Can you measure noise with Android phone?

With the proliferation of smartphones, using these devices for audio measurements and analysis is becoming increasingly popular. Smartphones contain microphones and other sensors that can capture and analyze sound and noise. While professional sound level meters remain the most accurate tool for measuring noise, smartphones provide an accessible and low-cost alternative.

This article will provide an overview of using Android smartphones to measure environmental noise levels. We’ll look at the basics of noise measurement, the capabilities of smartphone hardware, available noise measurement apps, techniques for capturing accurate readings, and the limitations of using a phone compared to a professional sound level meter.

Noise Measurement Basics

Sounds are vibrations that travel through the air as mechanical waves. They are created when objects vibrate and produce pressure variations that move through a medium like air or water (Inceusa, n.d.).

Noise refers to unwanted or unpleasant sounds that disrupt or interfere with normal activities. It is usually measured on a decibel (dB) scale that indicates the loudness or intensity of the sound. Noise above certain levels can be annoying, distracting, and even damaging to hearing (Epd.gov.hk, n.d.).

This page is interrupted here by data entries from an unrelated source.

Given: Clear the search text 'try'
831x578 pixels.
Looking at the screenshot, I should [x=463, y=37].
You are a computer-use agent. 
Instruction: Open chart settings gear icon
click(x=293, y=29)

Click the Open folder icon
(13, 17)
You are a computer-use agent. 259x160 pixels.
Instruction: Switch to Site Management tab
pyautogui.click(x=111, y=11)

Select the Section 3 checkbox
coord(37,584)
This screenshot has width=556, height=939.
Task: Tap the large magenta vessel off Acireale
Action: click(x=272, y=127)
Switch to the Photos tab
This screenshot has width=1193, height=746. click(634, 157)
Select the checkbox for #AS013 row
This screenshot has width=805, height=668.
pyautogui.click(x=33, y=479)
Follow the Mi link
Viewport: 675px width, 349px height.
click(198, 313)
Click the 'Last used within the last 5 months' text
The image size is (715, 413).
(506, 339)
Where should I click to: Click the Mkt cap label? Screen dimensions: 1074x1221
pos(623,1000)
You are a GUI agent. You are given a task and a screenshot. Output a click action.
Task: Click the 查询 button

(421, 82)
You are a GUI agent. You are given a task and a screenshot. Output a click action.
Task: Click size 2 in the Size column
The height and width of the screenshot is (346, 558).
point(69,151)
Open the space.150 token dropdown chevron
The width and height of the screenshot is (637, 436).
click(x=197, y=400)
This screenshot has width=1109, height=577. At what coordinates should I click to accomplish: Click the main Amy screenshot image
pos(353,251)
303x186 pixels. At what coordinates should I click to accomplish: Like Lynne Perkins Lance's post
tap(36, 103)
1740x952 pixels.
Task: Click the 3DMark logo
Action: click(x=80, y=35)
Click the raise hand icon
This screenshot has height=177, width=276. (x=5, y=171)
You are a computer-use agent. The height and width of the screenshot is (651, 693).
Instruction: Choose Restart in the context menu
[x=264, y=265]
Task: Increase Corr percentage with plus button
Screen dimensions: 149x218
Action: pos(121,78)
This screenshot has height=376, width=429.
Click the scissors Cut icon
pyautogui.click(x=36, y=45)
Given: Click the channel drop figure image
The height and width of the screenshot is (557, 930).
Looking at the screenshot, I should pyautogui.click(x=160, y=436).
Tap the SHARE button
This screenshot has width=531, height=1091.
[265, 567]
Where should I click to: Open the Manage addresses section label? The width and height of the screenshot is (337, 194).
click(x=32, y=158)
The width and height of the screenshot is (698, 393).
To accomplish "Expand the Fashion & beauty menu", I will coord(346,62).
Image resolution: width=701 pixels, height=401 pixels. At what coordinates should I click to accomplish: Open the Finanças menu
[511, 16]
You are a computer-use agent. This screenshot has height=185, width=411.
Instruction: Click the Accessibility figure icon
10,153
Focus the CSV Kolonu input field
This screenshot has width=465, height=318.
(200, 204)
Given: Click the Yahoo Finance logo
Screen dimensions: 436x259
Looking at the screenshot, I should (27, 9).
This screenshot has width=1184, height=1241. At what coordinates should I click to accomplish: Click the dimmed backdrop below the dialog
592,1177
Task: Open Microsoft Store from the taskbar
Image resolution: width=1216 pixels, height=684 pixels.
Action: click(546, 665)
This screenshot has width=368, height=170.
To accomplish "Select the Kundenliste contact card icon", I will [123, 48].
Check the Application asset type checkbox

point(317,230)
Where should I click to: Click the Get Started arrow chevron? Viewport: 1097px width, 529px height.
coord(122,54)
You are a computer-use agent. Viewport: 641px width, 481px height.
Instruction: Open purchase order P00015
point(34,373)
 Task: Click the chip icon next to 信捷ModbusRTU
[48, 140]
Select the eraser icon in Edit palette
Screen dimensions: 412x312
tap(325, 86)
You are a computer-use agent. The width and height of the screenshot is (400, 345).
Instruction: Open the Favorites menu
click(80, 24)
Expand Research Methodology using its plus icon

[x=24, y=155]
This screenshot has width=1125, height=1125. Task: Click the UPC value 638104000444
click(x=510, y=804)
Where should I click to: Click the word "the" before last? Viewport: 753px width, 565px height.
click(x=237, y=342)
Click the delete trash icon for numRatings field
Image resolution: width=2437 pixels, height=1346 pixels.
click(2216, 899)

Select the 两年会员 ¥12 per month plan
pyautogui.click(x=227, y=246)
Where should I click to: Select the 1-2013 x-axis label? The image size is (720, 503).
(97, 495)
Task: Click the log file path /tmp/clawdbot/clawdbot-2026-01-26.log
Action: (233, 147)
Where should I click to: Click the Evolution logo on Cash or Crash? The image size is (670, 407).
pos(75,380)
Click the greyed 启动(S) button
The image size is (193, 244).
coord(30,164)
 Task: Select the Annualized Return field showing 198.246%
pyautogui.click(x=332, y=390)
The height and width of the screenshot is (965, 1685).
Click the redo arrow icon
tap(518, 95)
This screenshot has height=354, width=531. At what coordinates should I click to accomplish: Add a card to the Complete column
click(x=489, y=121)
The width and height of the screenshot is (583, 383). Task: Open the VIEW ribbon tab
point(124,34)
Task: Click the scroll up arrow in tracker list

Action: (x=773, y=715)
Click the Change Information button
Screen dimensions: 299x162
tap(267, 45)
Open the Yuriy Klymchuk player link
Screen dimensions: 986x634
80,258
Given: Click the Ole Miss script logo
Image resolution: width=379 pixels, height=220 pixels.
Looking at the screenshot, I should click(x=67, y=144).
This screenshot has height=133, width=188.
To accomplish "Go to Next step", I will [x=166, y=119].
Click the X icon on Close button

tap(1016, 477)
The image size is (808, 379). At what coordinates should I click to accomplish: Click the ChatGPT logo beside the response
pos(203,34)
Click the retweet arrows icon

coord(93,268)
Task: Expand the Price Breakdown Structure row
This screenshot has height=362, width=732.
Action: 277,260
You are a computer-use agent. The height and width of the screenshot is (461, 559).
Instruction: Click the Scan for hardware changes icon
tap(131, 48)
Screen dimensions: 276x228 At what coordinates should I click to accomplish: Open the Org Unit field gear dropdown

While noise is often subjective, some common sources of unwanted sound include vehicle engines, construction equipment, airplane takeoffs, loud music, and noisy neighbors. Environmental noise pollution from human activities is a growing concern in many urban areas.

Noise Measurement Units

When measuring noise, the most common unit used is the decibel (dB). Decibels are used to quantify sound intensity or loudness. The decibel scale is logarithmic, meaning a 10 dB increase represents a 10 times increase in sound intensity. As explained by E-Noise Control, the logarithmic nature of the decibel scale allows it to encompass the enormous range of sound intensities the human ear can detect.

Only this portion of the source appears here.